Some people need the world to be loud to feel alive.

I just need a pencil, a lump of clay, or a camera in my hands.

Mornings are my quiet time. I always wake up before anyone else, not because I have to, but because the stillness helps me breathe. There's something special about the way the light slips into a room just after sunrise—it hits differently, softer, like it knows it's not supposed to wake anyone yet. That's when I like to sketch. No noise, no distractions, just the sound of my pencil scratching across the page and the occasional creak of the old house.

I had been working on a rough drawing of a hand—Stella's hand, actually. I'd seen her gesture something dramatic the other day, and it stuck in my head. It's funny what moments stay with you. I keep trying to capture them in all the ways I know how. If I'm not drawing them, I'm photographing them. If I'm not photographing them, I'm molding them out of clay.

When I finally made my way to the clubhouse, the sun had fully risen and so had the energy.

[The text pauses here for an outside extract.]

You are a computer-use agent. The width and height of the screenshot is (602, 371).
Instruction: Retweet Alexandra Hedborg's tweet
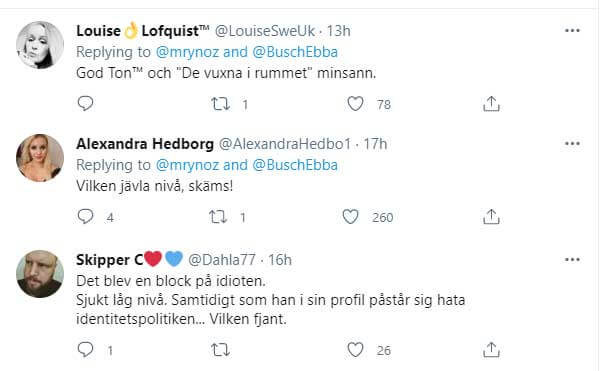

I paused at the door for a second, hearing laughter spill out. It was the kind of sound that made my chest feel warm. Inside, everything was exactly as it should be—Stephanie and Stella were debating something in that playful way that always makes people think they're arguing, but we all know better. Summer was pacing, her ponytail bouncing with every step as she scrolled through something on her phone. And Rudy, of course, was crouched in the corner again, this time playing with a squirrel that had wandered in through the open window.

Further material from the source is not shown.